Richard1984 asked:
I had failed attempts earlier at getting Nginx Fast-CGI caching to work in Nginx > Apache > PHP-FPM
config so I started fresh on a new server but am still having issues.
The server has a clean Ubuntu 16.04
install with Nginx 1.14.2
, Apache 2.4.18
and PHP-FPM 5.6
(just for testing sake).
My /etc/nginx/nginx.conf
config is stock as I’ve only made changes in vhost (anything outside server block is effectively nginx.conf
).
My Nginx vhost config is:
fastcgi_cache_path /etc/nginx/cache levels=1:2 keys_zone=MYAPP:100m inactive=60m;
fastcgi_cache_key "$scheme$request_method$host$request_uri";
add_header X-Cache $upstream_cache_status;
server {
listen 80;
root /var/www/;
index index.php index.html index.htm;
server_name test.mysite.com;
location / {
try_files $uri $uri/ /index.php;
}
location ~ \.php$ {
proxy_set_header X-Real-IP $remote_addr;
proxy_set_header X-Forwarded-For $remote_addr;
proxy_set_header Host $host;
proxy_pass http://127.0.0.1:8080;
fastcgi_cache MYAPP;
fastcgi_cache_valid 200 60m;
}
location ~ /\.ht {
deny all;
}
}
My apache2 test.mysite.com.conf is
<VirtualHost 127.0.0.1:8080>
ServerName test.mysite.com
DocumentRoot /var/www/
ErrorLog ${APACHE_LOG_DIR}/error.log
CustomLog ${APACHE_LOG_DIR}/access.log combined
ProxyPassMatch ^/(.*\.php(/.*)?)$ unix:/run/php/php5.6-fpm.sock|fcgi://localhost/var/www/
</VirtualHost>
To test caching, I have following in /var/www/cachetest.php
<?php
echo time();
?>
However testing http://test.mysite.com/cachetest.php
changes every second and consequently /etc/nginx/cache
is always empty (its 777
for now).
Any ideas why cache isn’t working?
For testing sake, I want Nginx to cache every dynamic page regardless of cache-headers etc.
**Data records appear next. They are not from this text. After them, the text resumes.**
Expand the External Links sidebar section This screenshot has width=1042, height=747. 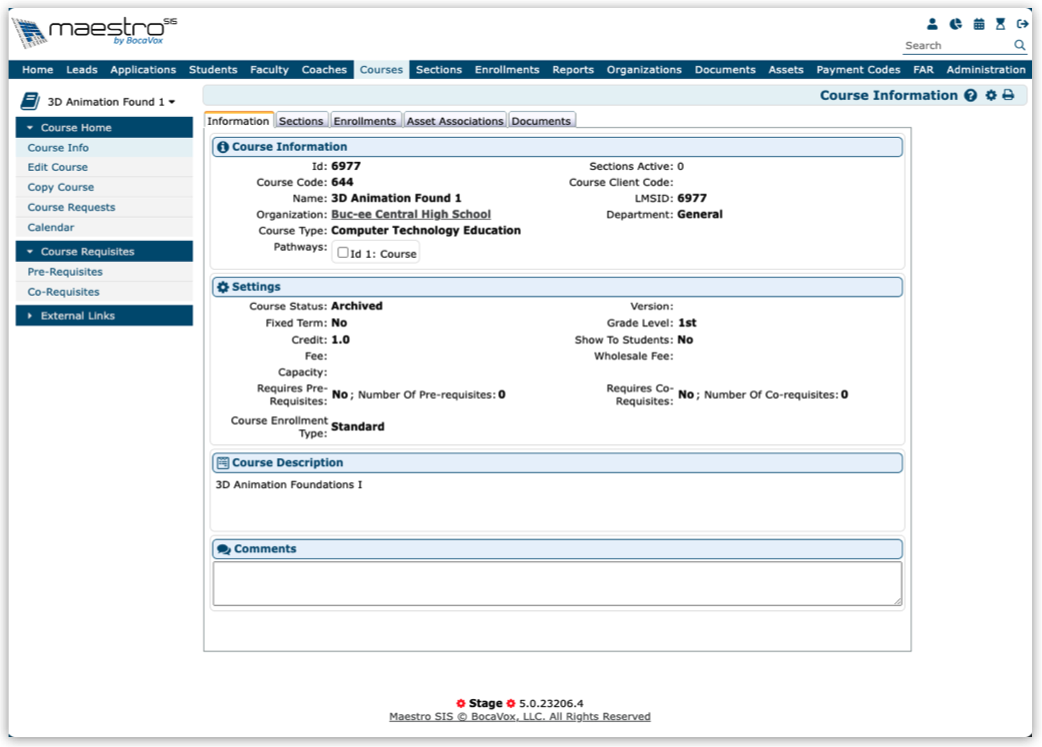[x=104, y=316]

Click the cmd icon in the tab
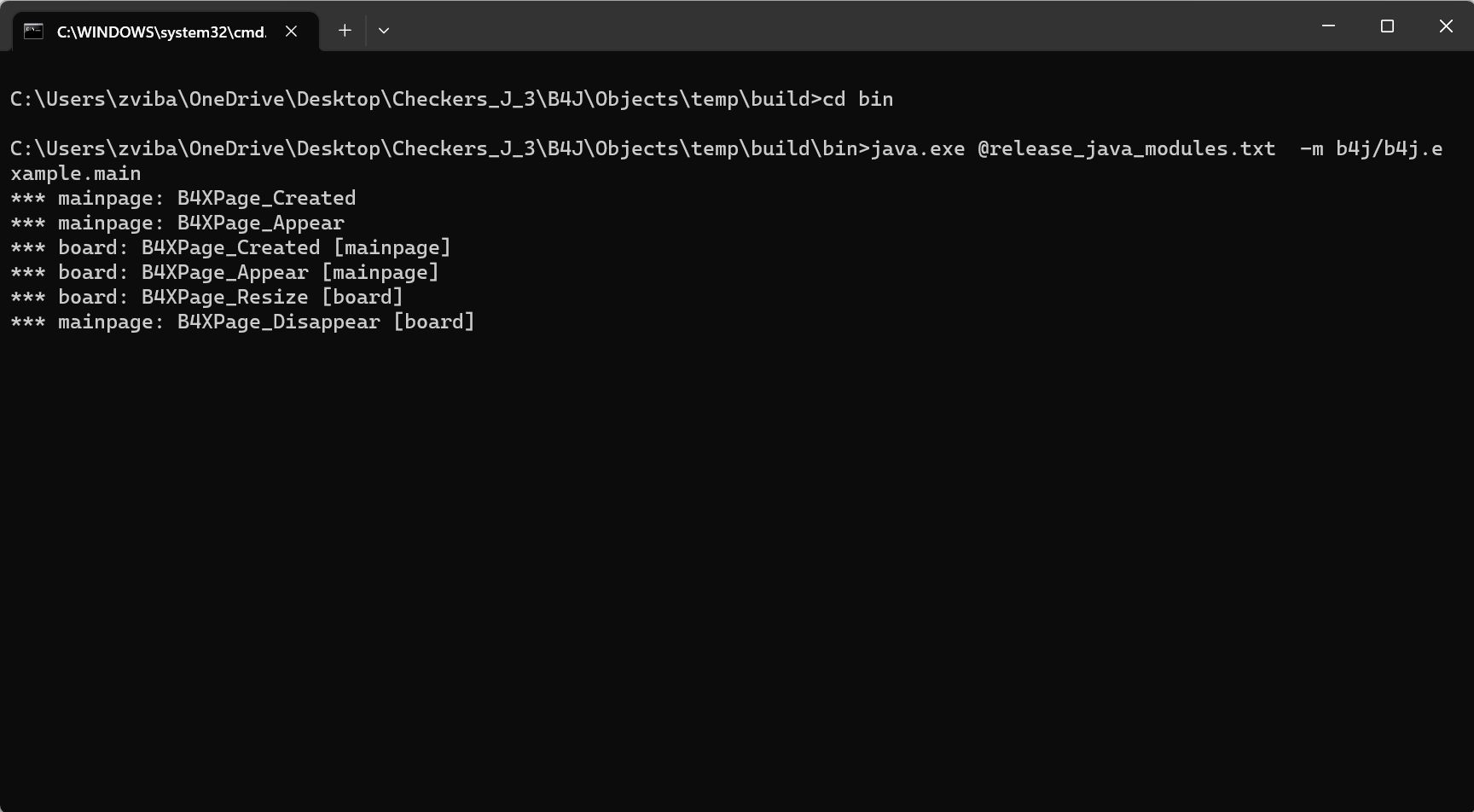tap(33, 32)
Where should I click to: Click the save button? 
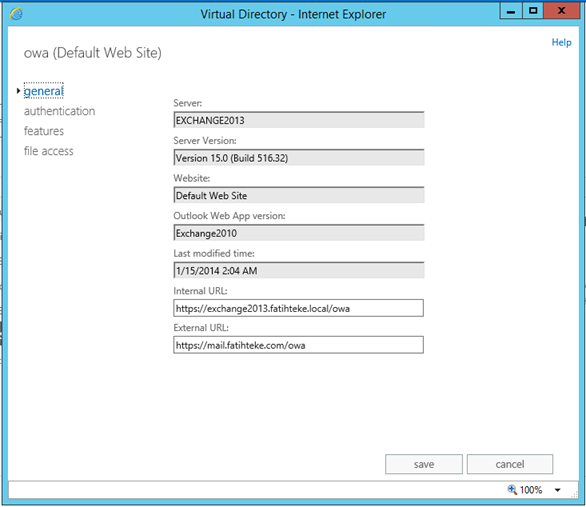(424, 464)
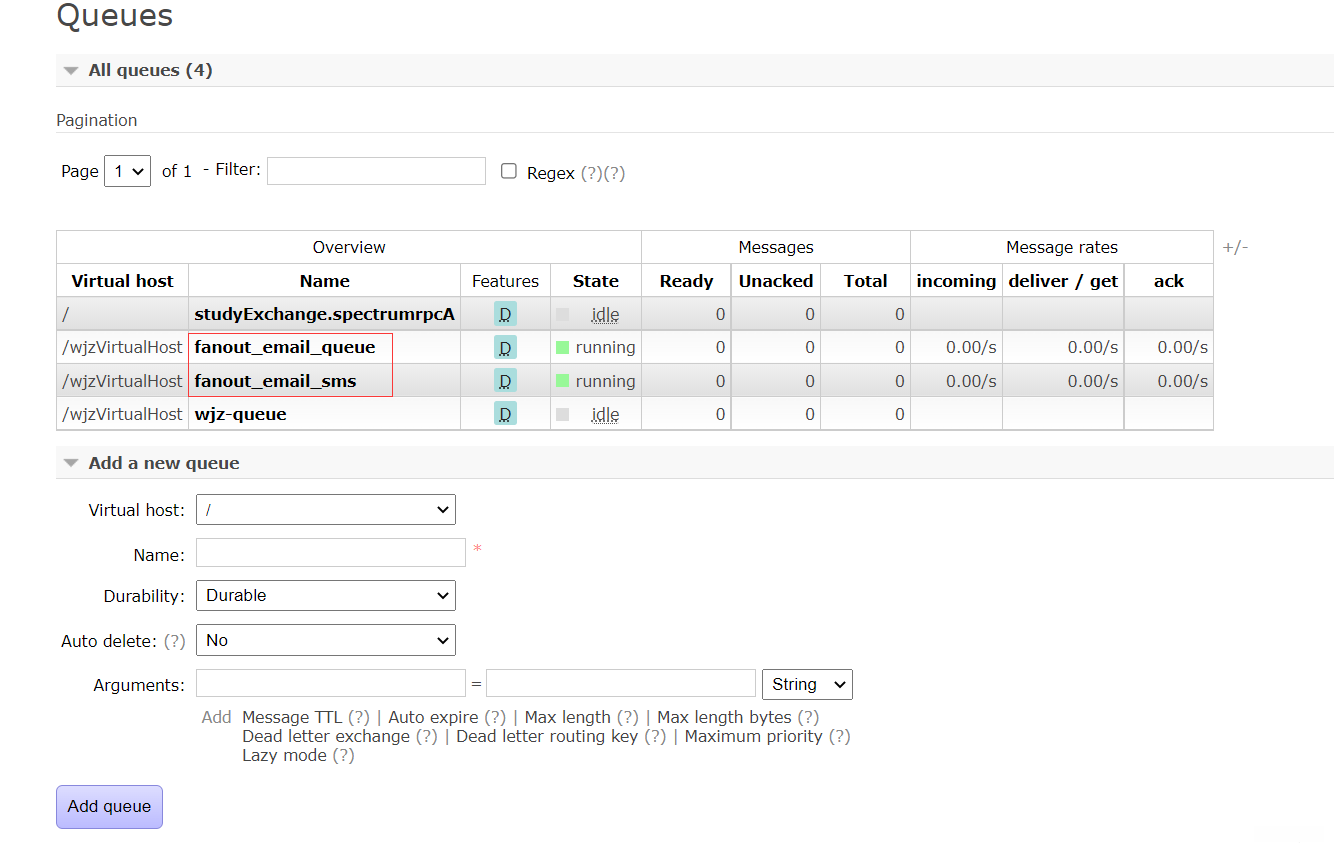This screenshot has height=852, width=1334.
Task: Open help for Lazy mode option
Action: (343, 755)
P.S. I have to use NGINX > Apache > PHP-FPM for now for htaccess (planning to ditch it in future)
My answer:
You can’t fastcgi_cache
because you never fastcgi_pass
to PHP-FPM.
In nginx, the cache is attached to a specific method of sending requests upstream, e.g. fastcgi, proxy, uwsgi, etc.
You can either use a proxy_cache
instead, or better yet, just fastcgi_pass
to PHP-FPM directly from nginx, and get rid of Apache as it’s redundant.